### Set exercise
In the kernel patch email, what should happen when a bfqq is scheduled to merge with another bfqq but the merge hasn't happened yet?

### Text provided
____

Jan Kara Dec. 8, 2022, 9:37 a.m. UTC | #2

On Thu 08-12-22 11:52:38, Yu Kuai wrote:
> Hi, Jan!
> 
> 在 2022/03/30 20:42, Jan Kara 写道:
> > When bfqq is shared by multiple processes it can happen that one of the
> > processes gets moved to a different cgroup (or just starts submitting IO
> > for different cgroup). In case that happens we need to split the merged
> > bfqq as otherwise we will have IO for multiple cgroups in one bfqq and
> > we will just account IO time to wrong entities etc.
> > 
> > Similarly if the bfqq is scheduled to merge with another bfqq but the
> > merge didn't happen yet, cancel the merge as it need not be valid
> > anymore.
> > 
> > CC: stable@vger.kernel.org
> > Fixes: e21b7a0b9887 ("block, bfq: add full hierarchical scheduling and cgroups support")
> > Signed-off-by: Jan Kara <jack@suse.cz>
> > ---
> >   block/bfq-cgroup.c  | 36 +++++++++++++++++++++++++++++++++---
> >   block/bfq-iosched.c |  2 +-
> >   block/bfq-iosched.h |  1 +
> >   3 files changed, 35 insertions(+), 4 deletions(-)
> > 
> > diff --git a/block/bfq-cgroup.c b/block/bfq-cgroup.c
> > index 420eda2589c0..9352f3cc2377 100644
> > --- a/block/bfq-cgroup.c
> > +++ b/block/bfq-cgroup.c
> > @@ -743,9 +743,39 @@ static struct bfq_group *__bfq_bic_change_cgroup(struct bfq_data *bfqd,
> >   	}
> >   	if (sync_bfqq) {
> > -		entity = &sync_bfqq->entity;
> > -		if (entity->sched_data != &bfqg->sched_data)
> > -			bfq_bfqq_move(bfqd, sync_bfqq, bfqg);
> > +		if (!sync_bfqq->new_bfqq && !bfq_bfqq_coop(sync_bfqq)) {
> > +			/* We are the only user of this bfqq, just move it */
> > +			if (sync_bfqq->entity.sched_data != &bfqg->sched_data)
> > +				bfq_bfqq_move(bfqd, sync_bfqq, bfqg);
> > +		} else {
> > +			struct bfq_queue *bfqq;
> > +
> > +			/*
> > +			 * The queue was merged to a different queue. Check
> > +			 * that the merge chain still belongs to the same
> > +			 * cgroup.
> > +			 */
> > +			for (bfqq = sync_bfqq; bfqq; bfqq = bfqq->new_bfqq)
> > +				if (bfqq->entity.sched_data !=
> > +				    &bfqg->sched_data)

____

### Given data

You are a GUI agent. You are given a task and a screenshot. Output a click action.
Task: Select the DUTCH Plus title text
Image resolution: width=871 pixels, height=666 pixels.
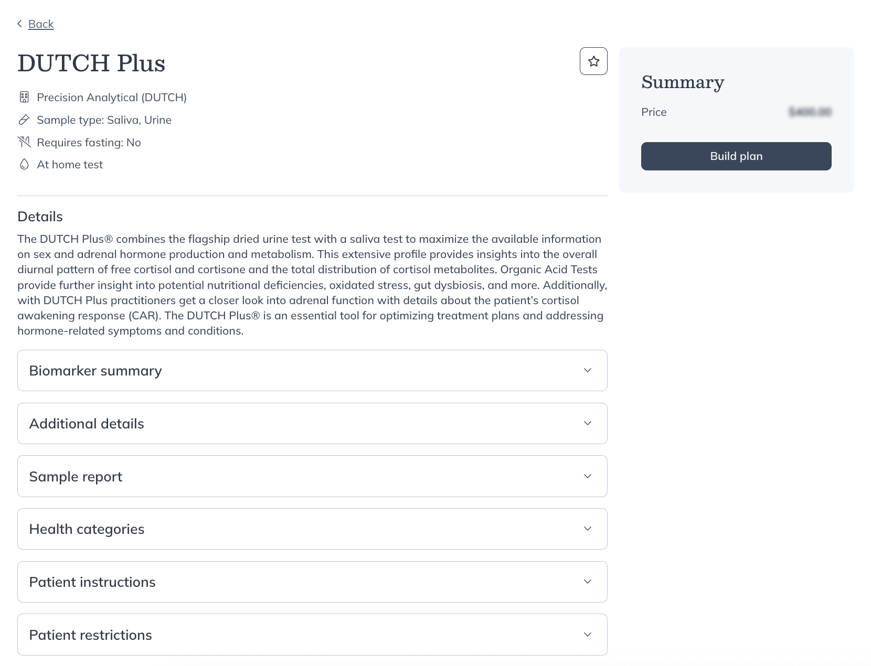click(x=91, y=63)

____

### Output of the task
The merge should be canceled, because it may no longer be valid.